Why was I not sleeping? As Elizabeth Barrett Browning wrote in an 18th century love sonnet, let me count the ways: stress, irreparable jet lag, the line in Chris Marker’s La Jetée, “the camp police spied even on dreams,” (which reminds me, who did I want to kill in my last nightmare?), anticipation of boyfriend, annoyance with my crush, the thrilling combination of having both a boyfriend and a crush, my new prescription from the shrink, my next deadline, those rowdy upstairs neighbours, unchecked voicemails from the bank, that ringing in my ears, the clean laundry piled up on the left side of my bed, how to write about the psychoanalytic theory of cathexis, too many espressos, my itchy psoriasis outbreak, oh, and did my landlord cash my rent cheque?

Beauty has long existed at the intersection of politics, economics, social relationships, self-making, self-erasure, distraction, and everyday life. Today, sleep is a market, and to conquer it promises almost everything cosmetics can’t: not only clean, bright, and youthful skin but also health, longevity, and happiness. In in her 2016 book, “Goop Clean Beauty,” Gwyneth Paltrow calls this lifestyle “clean sleeping,” a failed rebrand of “beauty sleep.” She suggests that sleep is the most important thing in life. Yes, sleep is tantamount to virtue; it can ward off your need for makeup, food, doctors, psychiatrists, and breathing.

But if you’re not Ms. Paltrow, and you can’t get a good night’s rest (in this economy????), Sephora has dozens of results with “sleep” in the product description: sleeping masks, Tarte’s “Fake Awake eyeliner,” silk pillows, bareMinerals’s make-up for sleeping, etc. In a more indulgent vein, when Fenty Beauty launched, Rihanna said that if she has a bad day, she might wear a brighter lipstick to distract from her under-eye circles. And in a recent video about hustling tips for New York Magazine, rapper Cardi B recommended to “wake up early and go to sleep late because time moves fast in New York.” Because she demands that she is heard, I listen to Cardi B (I listen to most black women) and this particular recommendation is not a beauty tip. Like me, Cardi B is an adult child of capitalist rap music, irreversible climate change, and New York City. We have lived to conquer the earthen world. She is advising you to sleep less and get yours.

Beauty, like sleep, is a dirty job. Beauty involves pastes, liquids, and powders that produce stained wine glasses, sullied pillowcases, smudged lips, and fingerprinted light switches. Sleep is not slumber without snores, drool, period-stained sheets, night sweats, terrors, wakefulness, and too-late text messaging. For a dirty job, that is to say, for most jobs, there is no right way to go about it.

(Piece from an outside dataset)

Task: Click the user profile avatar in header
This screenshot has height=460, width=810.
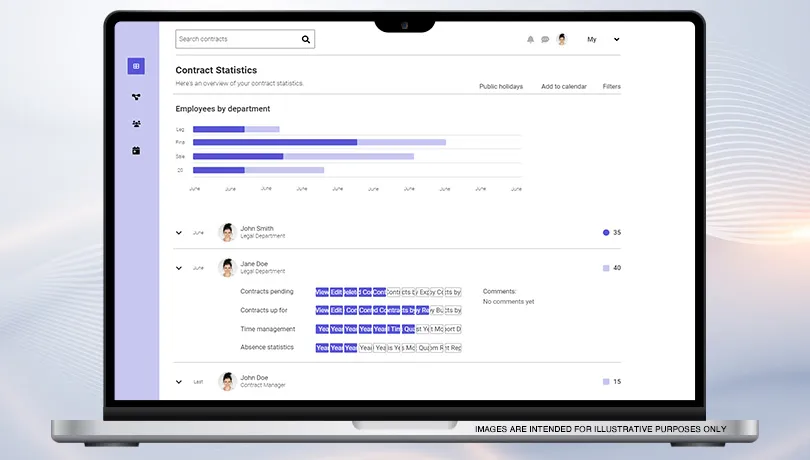Action: click(562, 39)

Even given the known tyranny of the natural and so-called effortless look, no-makeup makeup is decreasingly but still forcefully lionized as an invisible mask for delicate women. But the openness of our cosmetic bags and skincare routines on Instagram, YouTube, Into The Gloss, and in our beloved group chats, means that we share the work we put in, with strangers, our homies, fans, and, yes, even the IPOs. Voyeurism often follows online exposure, and recently took on new levels with a grown man who invented the misogynist MakeApp that “un-makeups” women, women who have put their time and effort into simply wanting to metamorphosize for a day. Needless to say, I prefer the whip-smart style of Sailor J, whose recent viral YouTube video about contouring, inheritance, and wifedom jests—through expertise, experimentation, and comedy—that flesh is better invisible.

I like to think of my own beauty practices as the ambition to misplace innocence and kill pain in the process. The less sleep I have, the more unregulated I am by my own body, the more I feel my flesh, and the longer I take to get ready. I want to feel what Frank Ocean sang on “Wiseman”—just flesh and blood exists; I want be immortal, like I don’t need sleep, but the fact is I’m working all the time and sleeping even less. I often look it. I usually start my day by staring into the mirror at my under-eyes stained grey like the sky just before a storm and my lips maraschino red—a leftover from passing out the night before without taking off that day’s work. I don’t know what a perfect night’s sleep will make me look like but it’s not the look that I desire most. Rather, I love the feeling of looking like I’ve slept more than I actually have.